In a village of 100 households, 75 have at least 1 DVD player, 80 have at least one cell phone, and 55 have at least 1 MP3 player. If x and y are respectively the greatest and lowest possible number of households that have all 3 of these devices, x-y=

A.30
B.35
C.45
D.50
E. 55

I assume you are having trouble finding y.

Why don't you start as follows: what is the minimum number of households with both DVD and MP3 players?

In a village of 100 households, 75 have at least 1 DVD player, 80 have at least one cell phone, and 55 have at least 1 MP3 player.
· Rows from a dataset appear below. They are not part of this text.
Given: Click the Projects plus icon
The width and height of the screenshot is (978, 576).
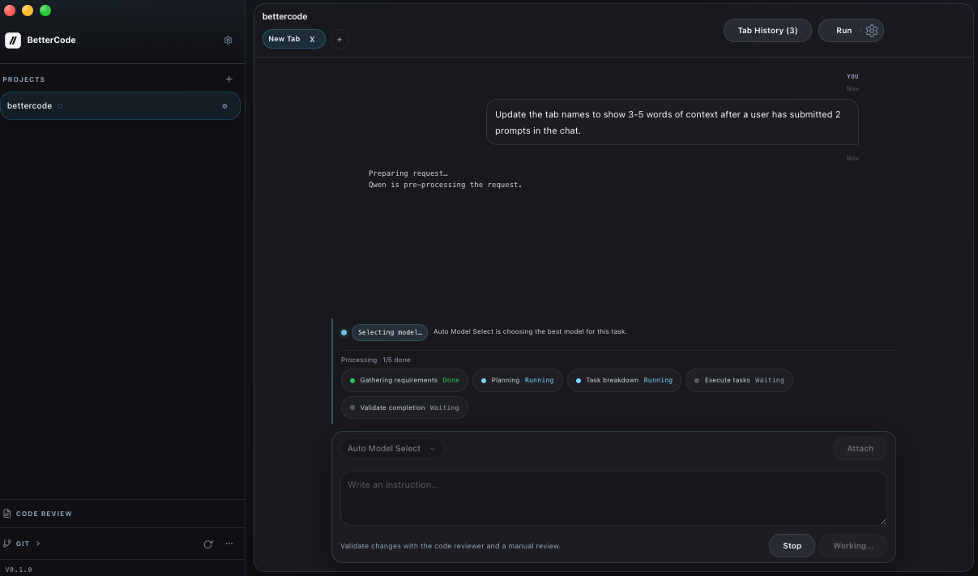Looking at the screenshot, I should click(228, 79).
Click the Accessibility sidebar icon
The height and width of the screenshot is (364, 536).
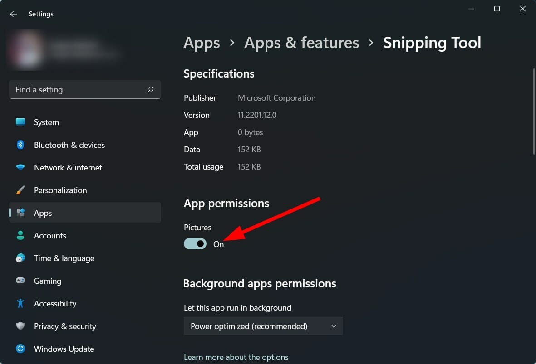click(x=20, y=303)
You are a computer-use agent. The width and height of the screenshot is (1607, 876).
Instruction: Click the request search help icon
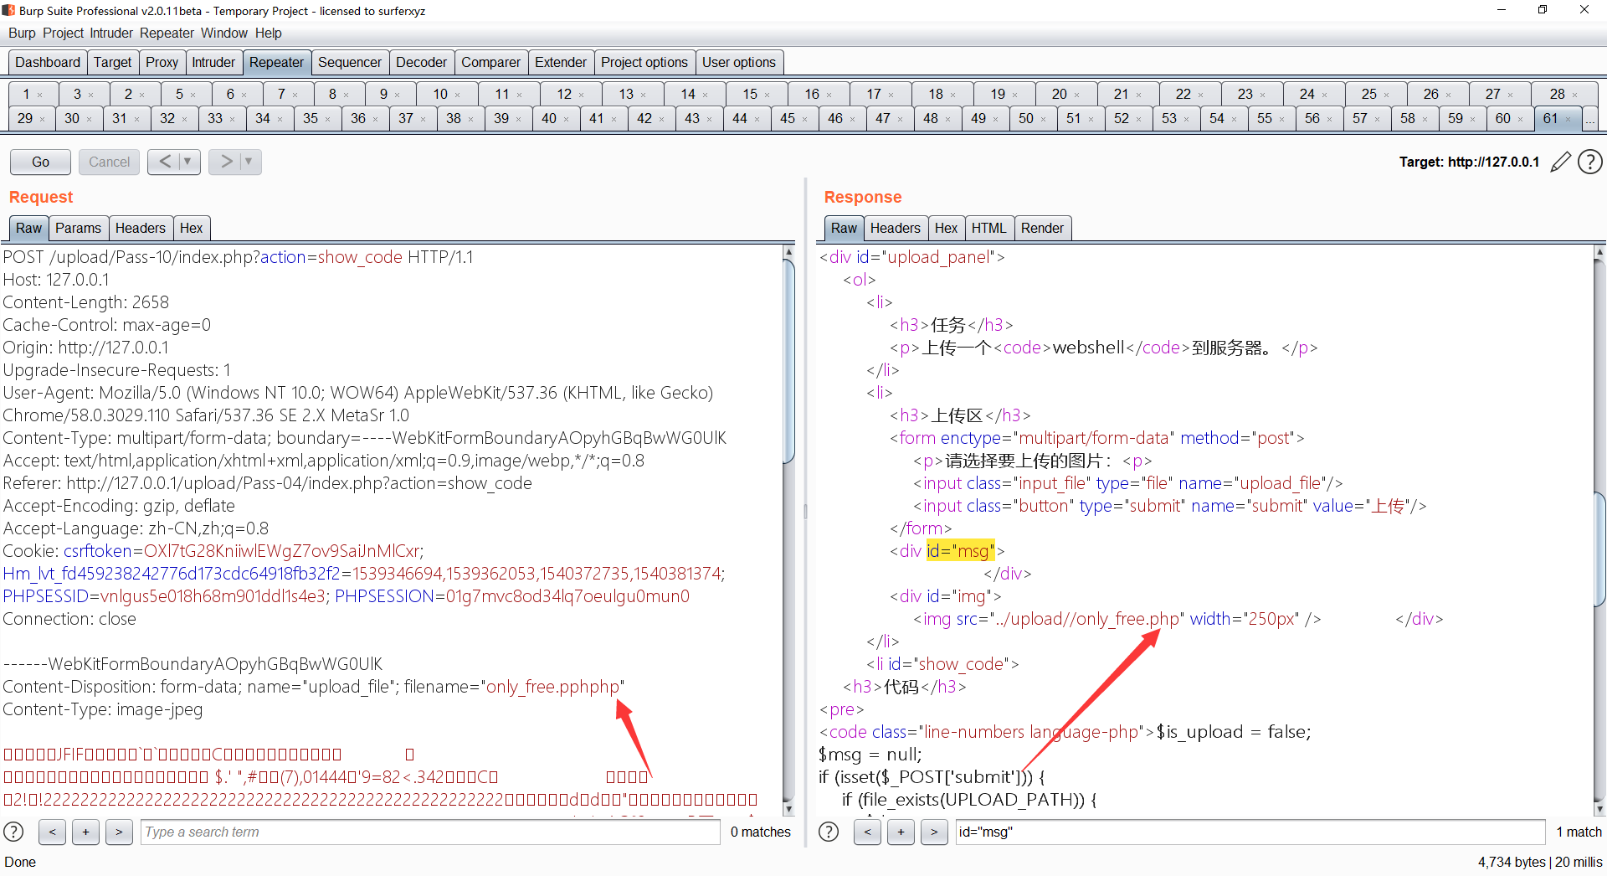click(14, 832)
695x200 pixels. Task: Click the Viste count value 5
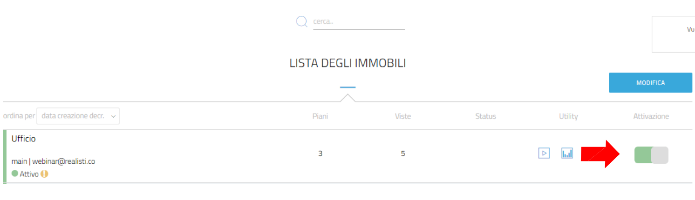tap(403, 153)
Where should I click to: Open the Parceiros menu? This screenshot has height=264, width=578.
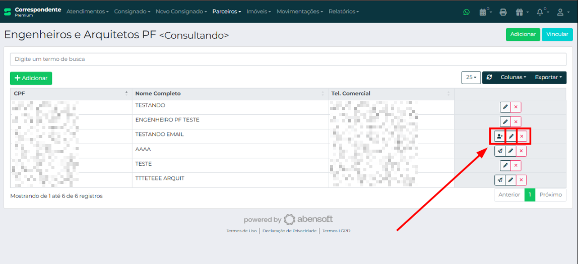(x=226, y=12)
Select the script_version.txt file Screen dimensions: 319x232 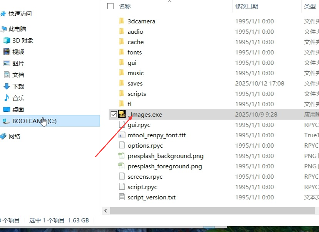151,197
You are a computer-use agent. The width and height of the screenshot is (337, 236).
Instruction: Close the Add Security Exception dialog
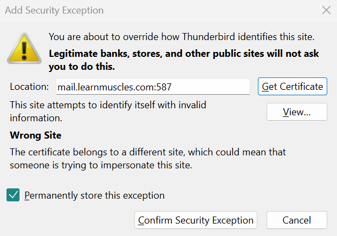(x=326, y=10)
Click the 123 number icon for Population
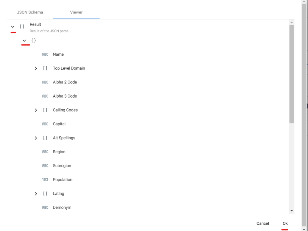Image resolution: width=308 pixels, height=231 pixels. point(45,179)
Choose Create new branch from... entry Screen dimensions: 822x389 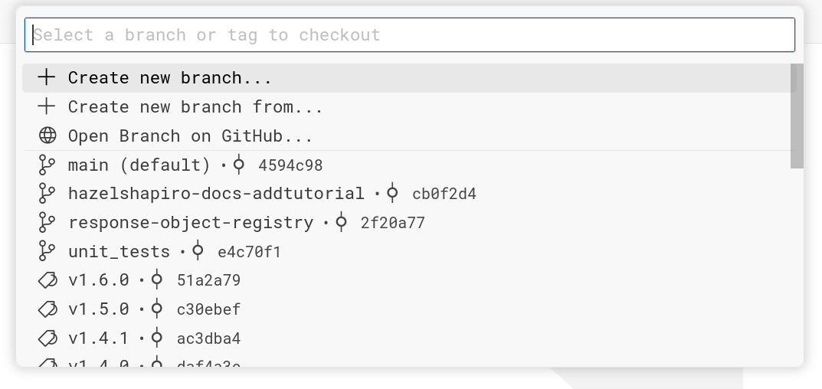tap(409, 107)
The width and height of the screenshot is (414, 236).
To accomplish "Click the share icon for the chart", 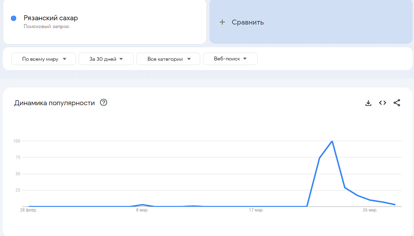I will (397, 103).
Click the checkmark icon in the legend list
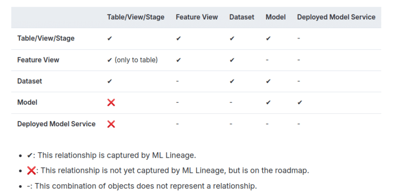 pos(29,156)
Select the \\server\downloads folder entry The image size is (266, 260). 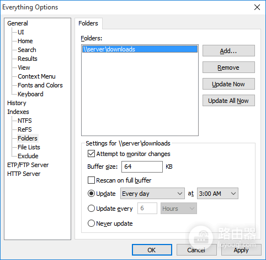pos(140,49)

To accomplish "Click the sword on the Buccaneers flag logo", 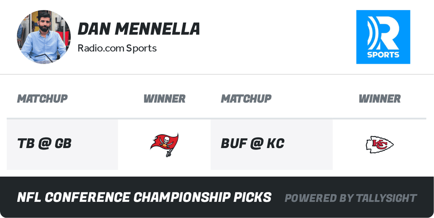I will (169, 153).
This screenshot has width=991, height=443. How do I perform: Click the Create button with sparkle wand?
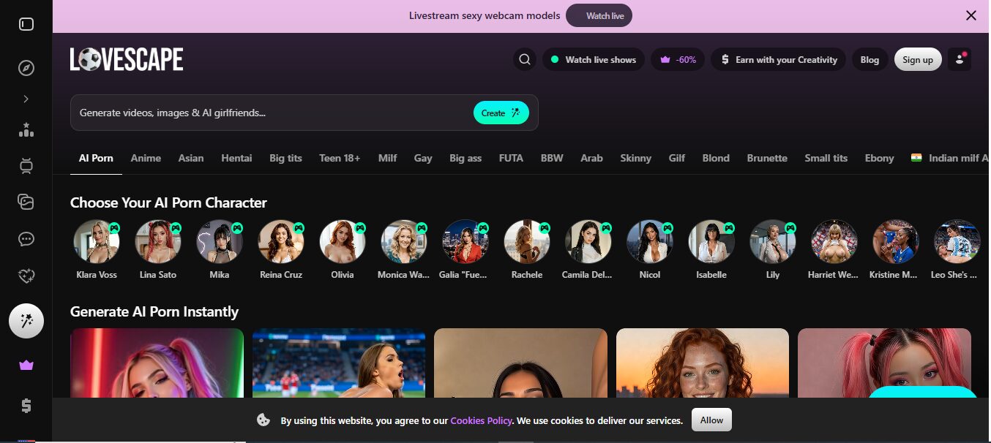tap(501, 113)
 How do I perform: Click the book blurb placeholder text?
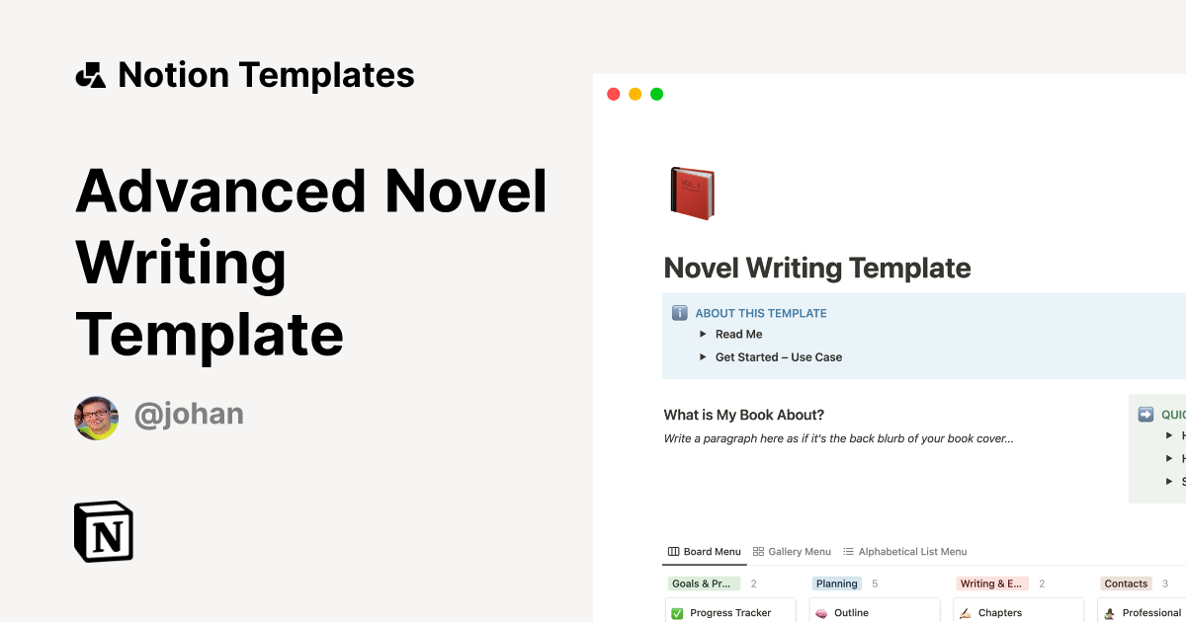(x=838, y=438)
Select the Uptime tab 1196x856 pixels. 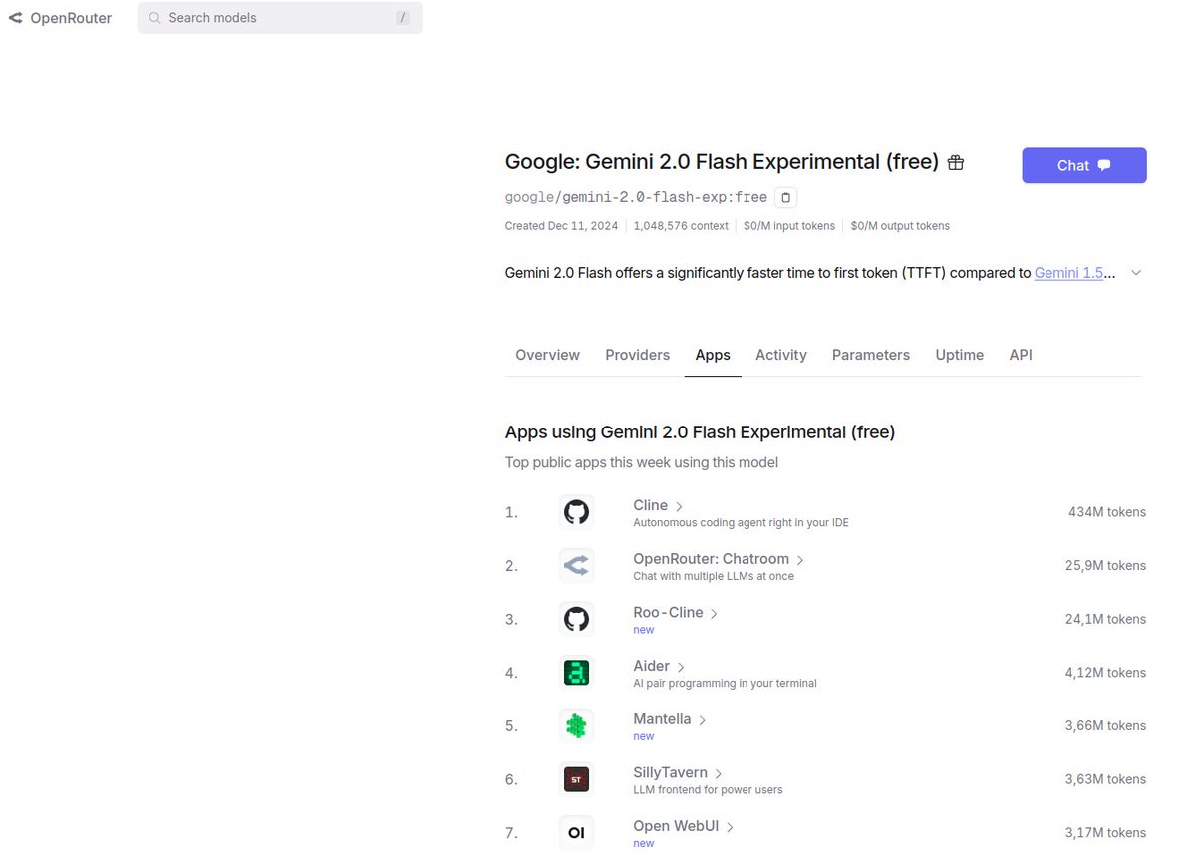point(959,355)
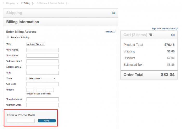182x129 pixels.
Task: Click the promo code text box
Action: tap(21, 121)
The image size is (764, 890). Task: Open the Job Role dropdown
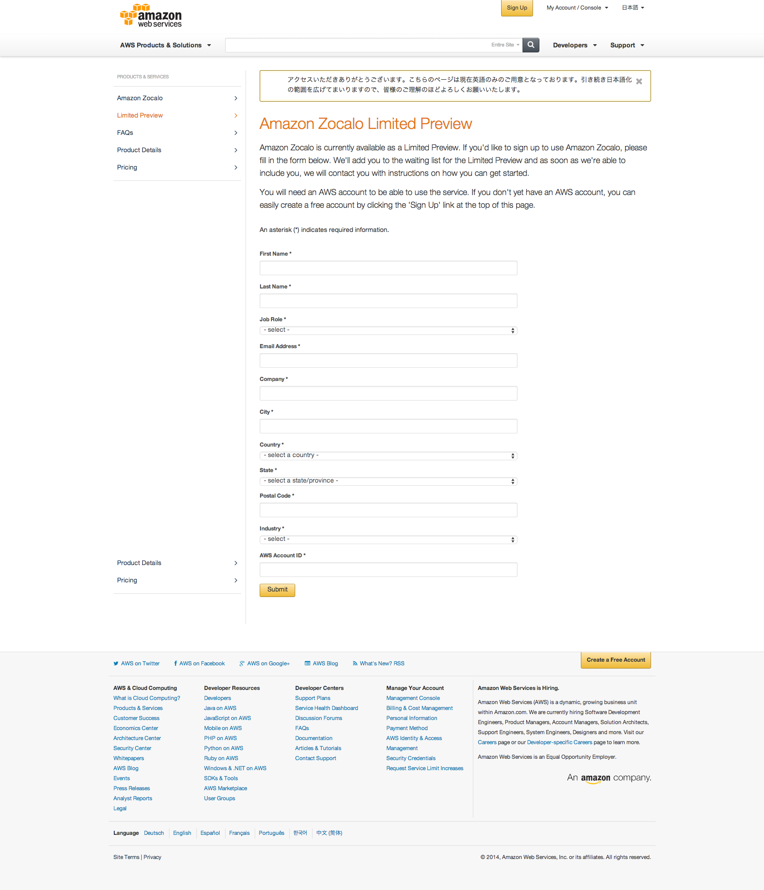[x=388, y=330]
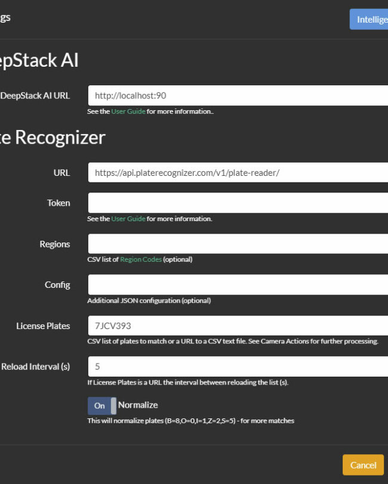Select the Config JSON input field
This screenshot has height=484, width=388.
click(238, 284)
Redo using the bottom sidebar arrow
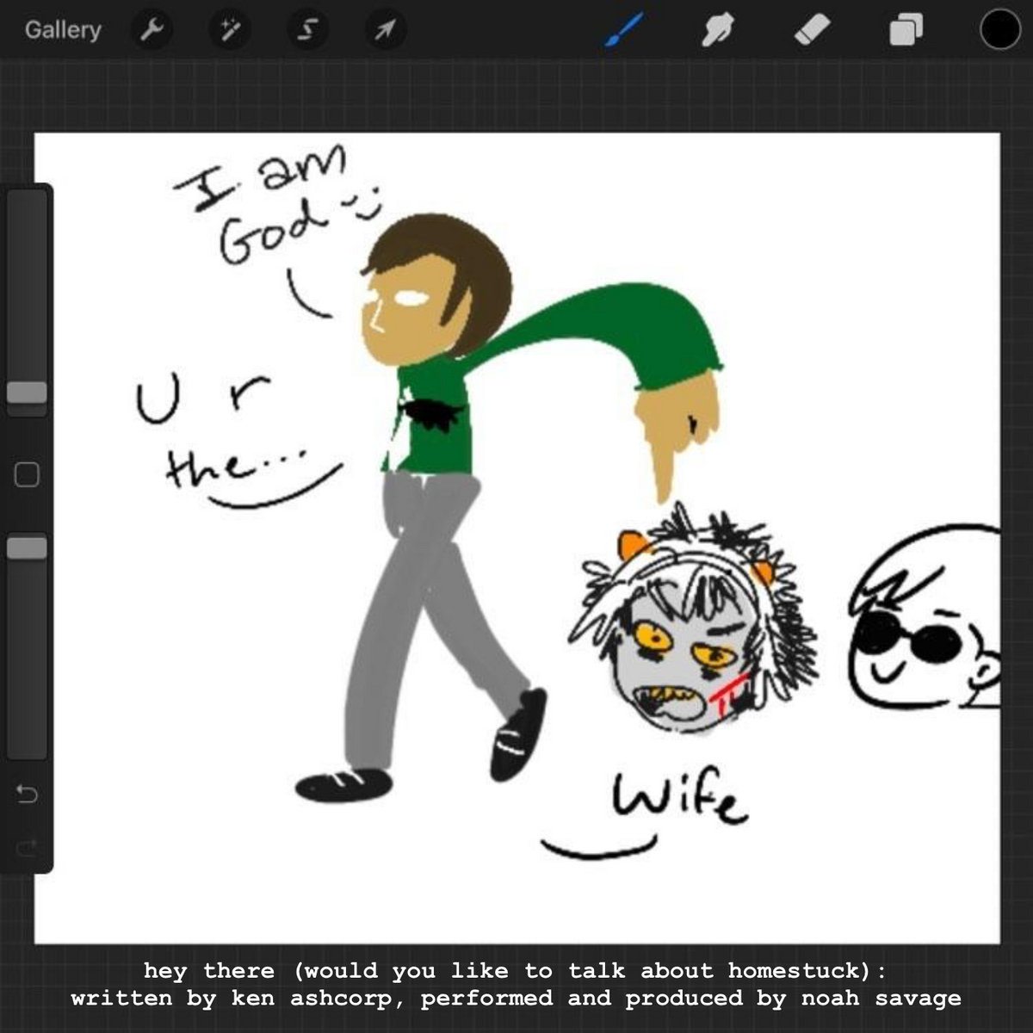 (27, 848)
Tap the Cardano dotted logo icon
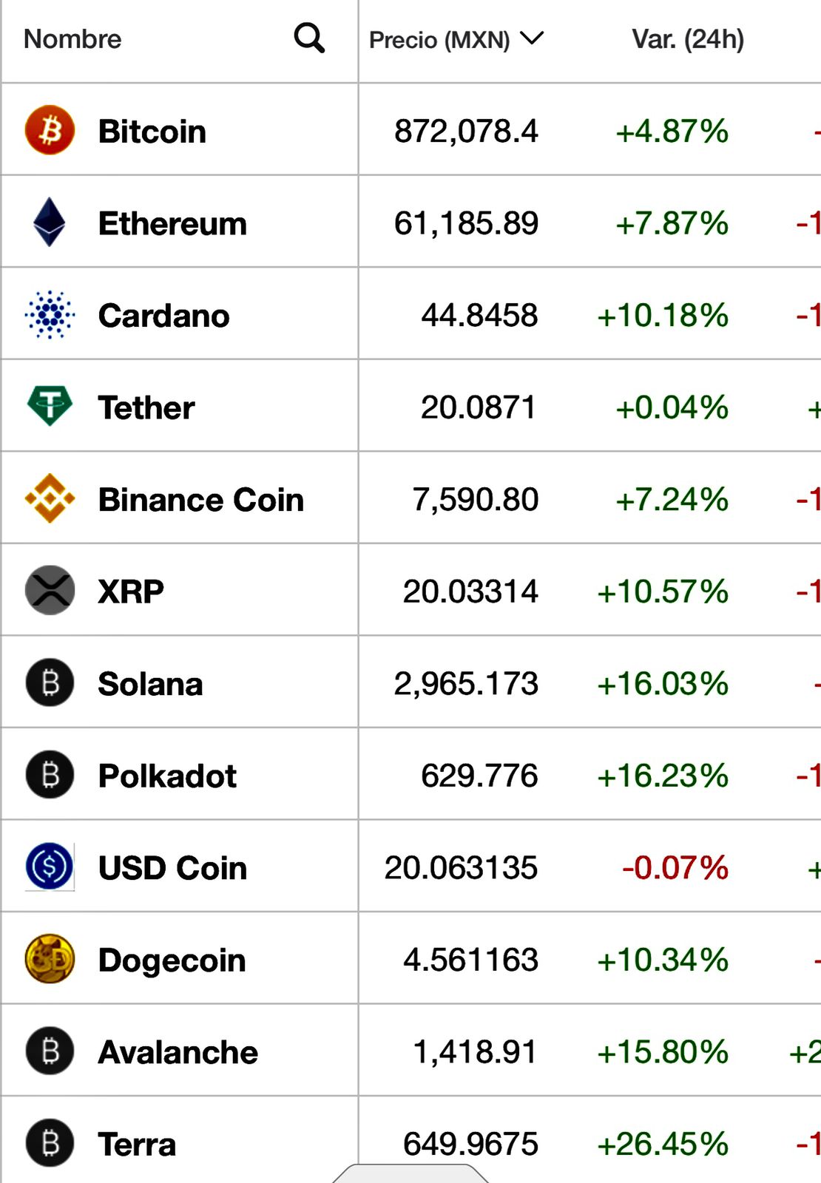This screenshot has height=1183, width=821. point(50,314)
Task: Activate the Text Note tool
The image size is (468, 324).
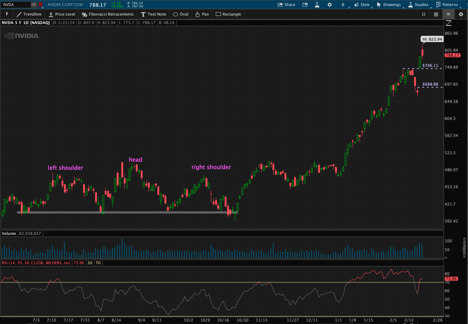Action: coord(153,14)
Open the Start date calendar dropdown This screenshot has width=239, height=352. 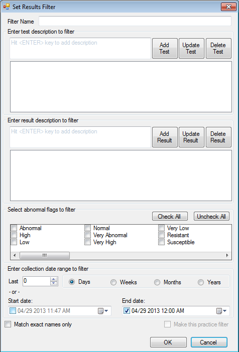tap(103, 311)
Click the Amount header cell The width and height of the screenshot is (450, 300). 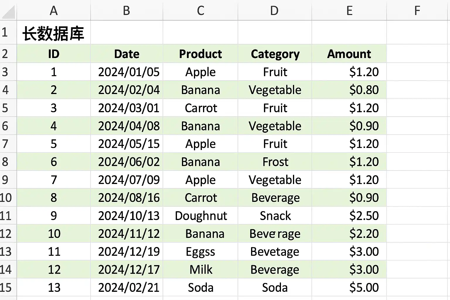tap(349, 54)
If x and y are respectively the greatest and lowest possible number of households that have all 3 of these devices, x-y=

A.30
B.35
C.45
D.50
E. 55

d>=75
c>=80
m>=55

max= 100 clearly

100= min d + min c + min m - min (d+c) - min (d+m) - min (c+m) - 2 min (d+c+m) + max N, thus =====

min (d+c+m)= 75+80+55 - 75 - 55 - 55 +20=45

is OA C????

How do you justify saying that d is greater than or equal to 75. Doesn't the question say that d is equal to 75?

How do you justify saying that d is greater than or equal to 75. Doesn't the question say that d is equal to 75?


don't catch.... could you provide me with clear passages?

The question says that 75 households have at least one DVD player , right?